Seriously I have been thinking of this idea as well... it makes perfect sense, the iphone is basically your all in one 'computer' with the best touch screen on the planet. With the new sdk launched by apple, you could make special car apps for the ipone.
the gps is already onits way..
As you mentioned the extra avaiable space could accomodate a dvd slot, and some analog controls.. possibly with a hadrive in the rear and some extra external usb and line in jacks...
This seems to me the ultimate solution for an incar pc, as it has everthing already built in basically, as well as a phone... and as you take it with you theres no need for duplicate data ect.
The thing is this iphone/shuffle incar 'housing' would need to be designed as slick as the iphone.. now who is going to produce it?????????? Can I want one
check out my post on same concept...http://leonwilson.wordpress.com/2008/04/20/iphone-itouch-in-din-car-media-system/
Parrot have done something like this with their PARROT RK8200 car stereo / Bluetooth hands-free kit.

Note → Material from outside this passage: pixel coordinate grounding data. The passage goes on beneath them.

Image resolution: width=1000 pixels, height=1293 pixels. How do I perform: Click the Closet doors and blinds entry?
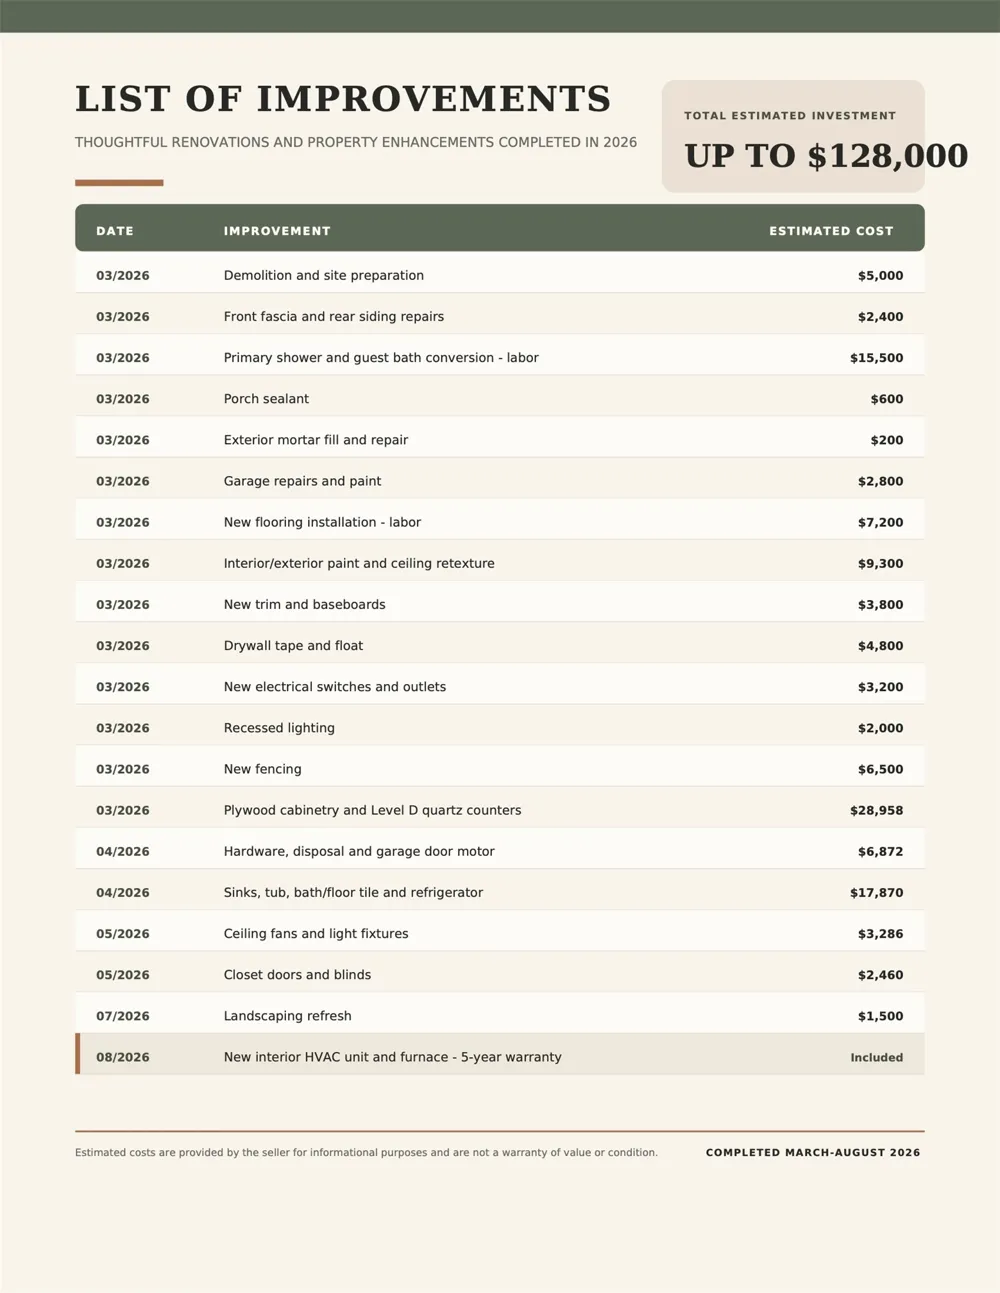tap(297, 975)
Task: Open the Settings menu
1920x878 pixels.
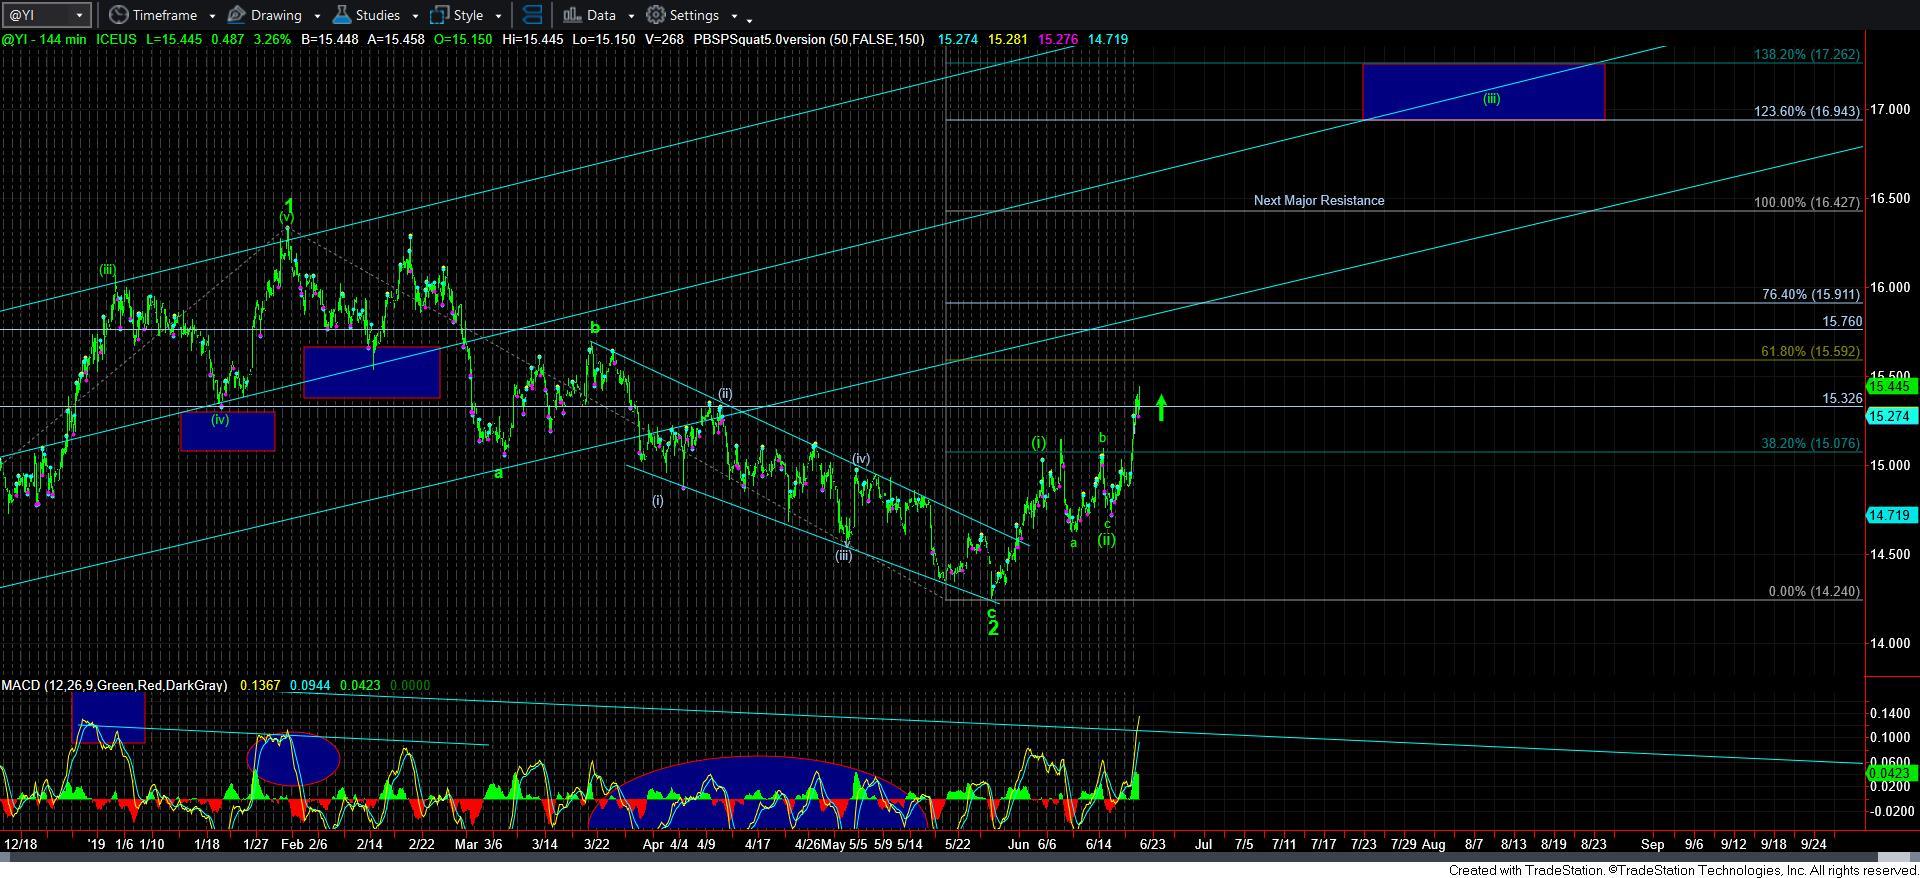Action: coord(694,15)
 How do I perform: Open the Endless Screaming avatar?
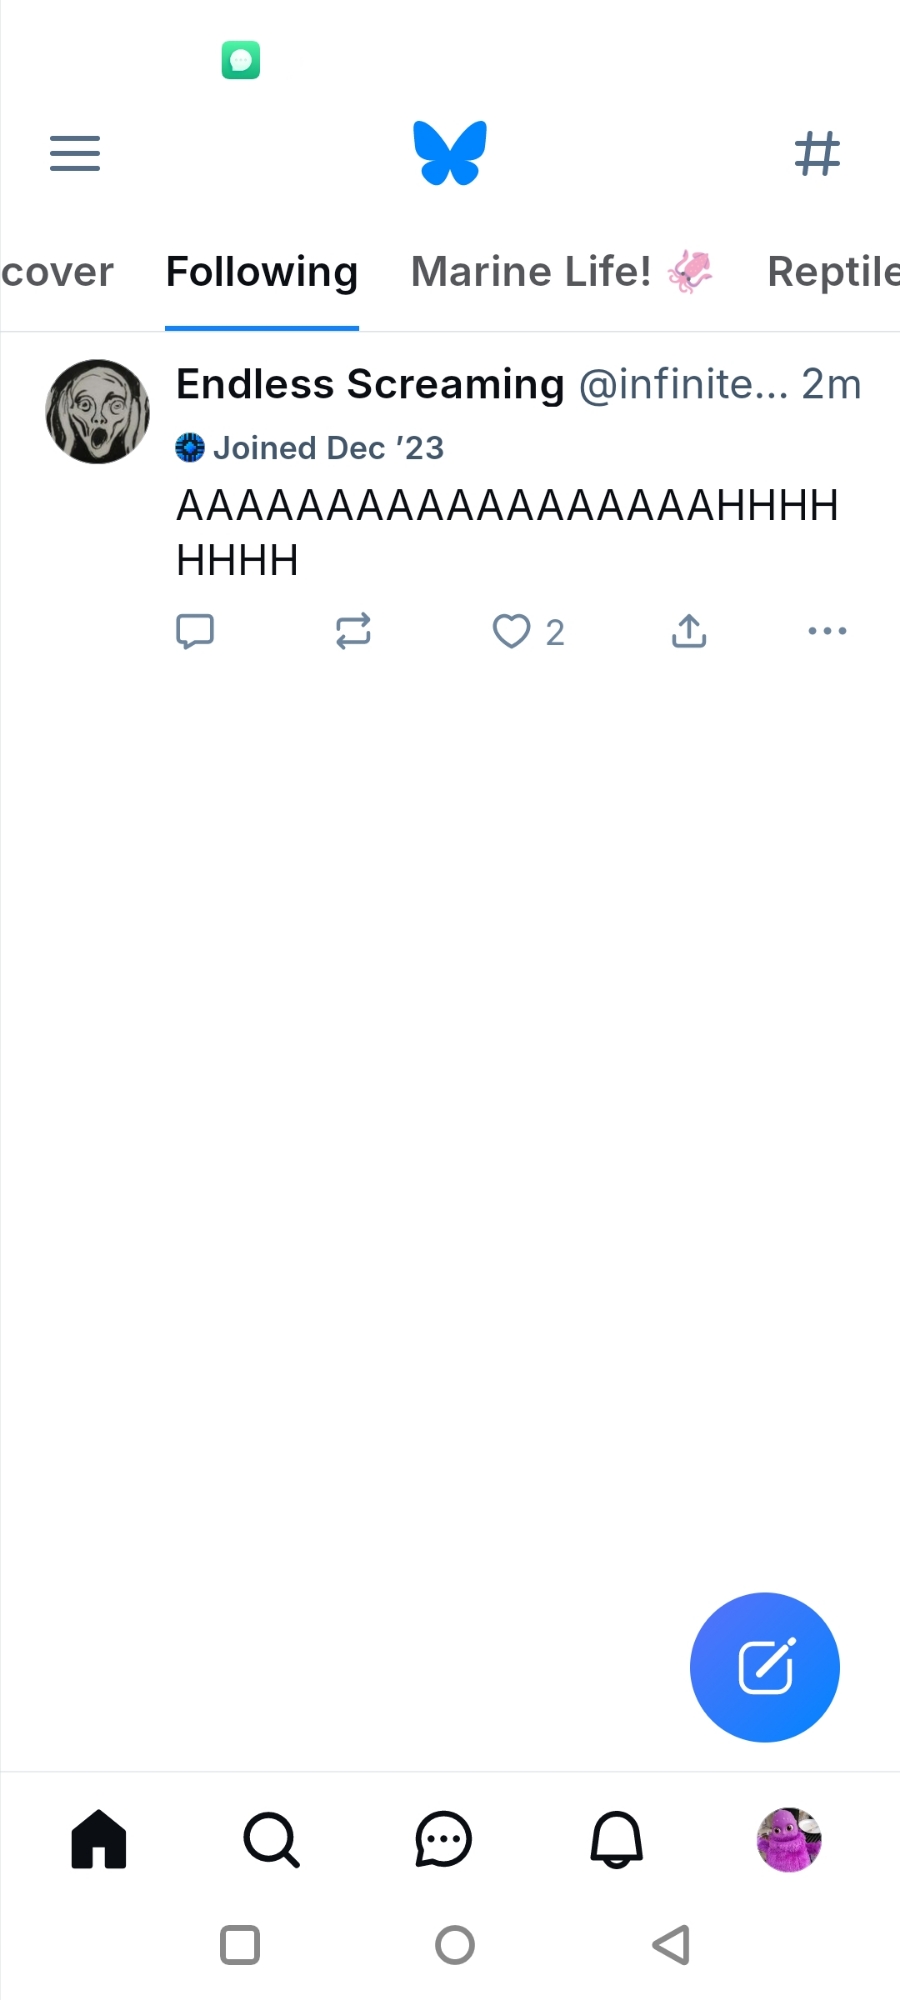pos(97,411)
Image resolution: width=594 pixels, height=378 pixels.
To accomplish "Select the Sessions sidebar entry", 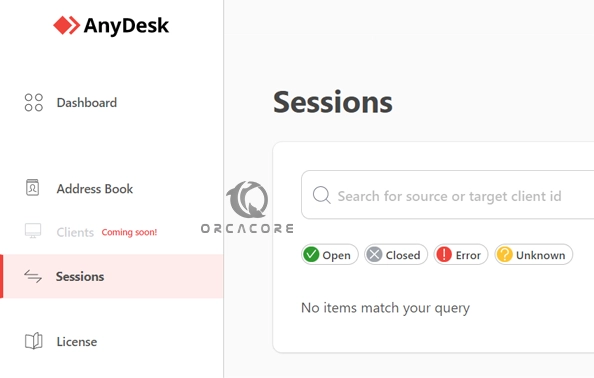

This looks like a 1 DIN slot dashboard media unit with a small colour screen and removable head. But underneath where you would expect to find a blank panel, there is a slot to put an iPod, MP3 player or mobile phone.
This week Top Gear Australia featured a Eclipse AVN2210P dashboard media hub, with a removable TomTom navigation unit in a supercharged 4WD TRD Hilux. A race was staged between the vehicle and a horse in Kimberley (Western Australia). The horse won.
This would be amazing now that TomTom is releasing an app along with the Sirius/XM app that should be coming soon. I would absolutely buy something like this. You could theoretically have a fully functioning nav/bluetooth/MP3/car stereo/mini computer for the price of an iPhone or iPod Touch and this unit! Who do we need to convince to make one of these??
It blows my mind that someone hasn't made this yet. Building an app that works as your typical detachable car radio display -- showing time, working with AM/FM radio, controlling audio levels (balance, bass/treble, etc) -- and integrates useful iPhone apps (iPod, Maps, GPS, Pandora) would really make this a must have. But at the bare minimum, just having a car stereo that lets me plug the iPhone into the display would suffice.
It looks like this, might be closer, the DualAudio XML8110.
Blogger Sean Biehle said December 30, 2009 4:58 PM:
>It looks like this, might be closer, the DualAudio XML8110.
Yes the Dual XML8110 is similar to what I had in mind. But it is a little more complicated and expensive than needed, as it is designed to fit older iPods. If they made it just for the iPhone and iPod Touch it could have been simpler and cheaper. Dual could have laid the iPod down and dispensed with the fold down panel, duplicated controls and displays
I agree the ultimate version would be where the iPhone is the interface. However, there a few more hurdles to clear: (1) Landscape views for maps (and a few other apps) which would facilitate using maps for directions (this also assumes that Apple releases a more reasonably priced turn-by-turn app than the Garmin, Magellan, and TomTom apps available; and, (2)
a FM/HD radio app that can plugin into a car's antenna or an iPhone that includes an antenna (like the Nano does).
Until then, for $99 this actually seems like a fairly inexpensive stopgap.